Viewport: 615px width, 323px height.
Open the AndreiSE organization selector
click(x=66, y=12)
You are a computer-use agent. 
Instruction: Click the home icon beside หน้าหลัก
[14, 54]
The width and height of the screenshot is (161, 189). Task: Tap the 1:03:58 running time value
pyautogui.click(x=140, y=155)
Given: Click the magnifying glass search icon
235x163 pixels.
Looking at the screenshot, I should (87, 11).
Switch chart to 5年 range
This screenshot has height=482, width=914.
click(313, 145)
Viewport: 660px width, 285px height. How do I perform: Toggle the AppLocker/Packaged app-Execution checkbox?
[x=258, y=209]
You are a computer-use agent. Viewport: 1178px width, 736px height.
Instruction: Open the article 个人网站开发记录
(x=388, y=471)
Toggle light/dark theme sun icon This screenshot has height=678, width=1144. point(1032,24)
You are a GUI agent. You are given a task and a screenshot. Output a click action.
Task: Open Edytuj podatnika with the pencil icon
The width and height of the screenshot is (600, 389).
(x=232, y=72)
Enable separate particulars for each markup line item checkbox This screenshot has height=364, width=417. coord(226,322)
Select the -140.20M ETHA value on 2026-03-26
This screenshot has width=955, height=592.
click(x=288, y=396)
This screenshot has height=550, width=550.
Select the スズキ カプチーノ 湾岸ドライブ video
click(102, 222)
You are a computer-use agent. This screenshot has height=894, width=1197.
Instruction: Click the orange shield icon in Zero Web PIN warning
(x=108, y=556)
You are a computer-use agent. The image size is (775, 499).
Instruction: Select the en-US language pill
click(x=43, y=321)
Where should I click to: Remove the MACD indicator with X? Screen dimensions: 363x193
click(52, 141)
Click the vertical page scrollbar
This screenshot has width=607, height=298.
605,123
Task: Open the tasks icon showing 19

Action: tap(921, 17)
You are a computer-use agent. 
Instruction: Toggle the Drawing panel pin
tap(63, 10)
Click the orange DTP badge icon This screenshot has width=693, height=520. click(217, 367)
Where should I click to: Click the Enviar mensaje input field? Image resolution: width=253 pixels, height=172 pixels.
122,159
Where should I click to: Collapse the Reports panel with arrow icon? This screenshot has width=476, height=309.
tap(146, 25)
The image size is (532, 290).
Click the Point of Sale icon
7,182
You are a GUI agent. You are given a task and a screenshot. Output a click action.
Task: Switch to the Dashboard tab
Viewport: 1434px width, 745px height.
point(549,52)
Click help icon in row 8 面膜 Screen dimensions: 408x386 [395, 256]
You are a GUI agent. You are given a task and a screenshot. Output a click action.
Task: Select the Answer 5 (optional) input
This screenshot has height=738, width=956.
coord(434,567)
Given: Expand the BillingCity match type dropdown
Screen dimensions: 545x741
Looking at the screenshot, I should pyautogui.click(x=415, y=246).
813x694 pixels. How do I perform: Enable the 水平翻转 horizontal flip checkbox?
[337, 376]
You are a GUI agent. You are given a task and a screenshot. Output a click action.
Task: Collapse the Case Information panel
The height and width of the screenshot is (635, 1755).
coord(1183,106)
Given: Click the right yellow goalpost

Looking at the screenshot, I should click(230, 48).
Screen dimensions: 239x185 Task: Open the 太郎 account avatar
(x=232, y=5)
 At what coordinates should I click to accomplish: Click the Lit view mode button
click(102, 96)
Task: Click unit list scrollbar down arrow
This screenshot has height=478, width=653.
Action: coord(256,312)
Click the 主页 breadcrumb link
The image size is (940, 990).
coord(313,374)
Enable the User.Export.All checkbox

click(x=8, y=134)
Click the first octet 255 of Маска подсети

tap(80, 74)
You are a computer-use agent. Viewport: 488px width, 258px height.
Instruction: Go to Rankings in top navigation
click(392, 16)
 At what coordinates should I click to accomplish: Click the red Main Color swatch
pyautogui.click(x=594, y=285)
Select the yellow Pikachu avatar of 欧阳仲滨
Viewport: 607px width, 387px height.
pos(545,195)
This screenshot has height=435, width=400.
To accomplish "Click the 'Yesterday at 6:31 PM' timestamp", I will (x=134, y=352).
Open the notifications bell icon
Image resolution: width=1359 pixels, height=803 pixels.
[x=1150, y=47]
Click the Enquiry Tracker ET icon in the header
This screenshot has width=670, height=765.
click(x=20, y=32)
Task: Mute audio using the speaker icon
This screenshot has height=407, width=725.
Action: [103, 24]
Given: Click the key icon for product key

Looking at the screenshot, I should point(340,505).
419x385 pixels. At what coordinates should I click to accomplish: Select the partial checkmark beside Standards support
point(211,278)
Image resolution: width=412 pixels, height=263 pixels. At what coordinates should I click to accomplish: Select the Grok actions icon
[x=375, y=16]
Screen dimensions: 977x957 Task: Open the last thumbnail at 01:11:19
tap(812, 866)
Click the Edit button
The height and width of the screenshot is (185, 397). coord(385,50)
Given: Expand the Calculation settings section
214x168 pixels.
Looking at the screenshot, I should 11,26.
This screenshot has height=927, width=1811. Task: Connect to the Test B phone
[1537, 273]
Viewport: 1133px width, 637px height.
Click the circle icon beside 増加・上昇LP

**Exercise**
Beginning at the line where "Viewport: 1133px width, 637px height." appears, extract each line through the end of the data above; keep them exact and include nothing else.

**Your response**
Viewport: 1133px width, 637px height.
Click the circle icon beside 増加・上昇LP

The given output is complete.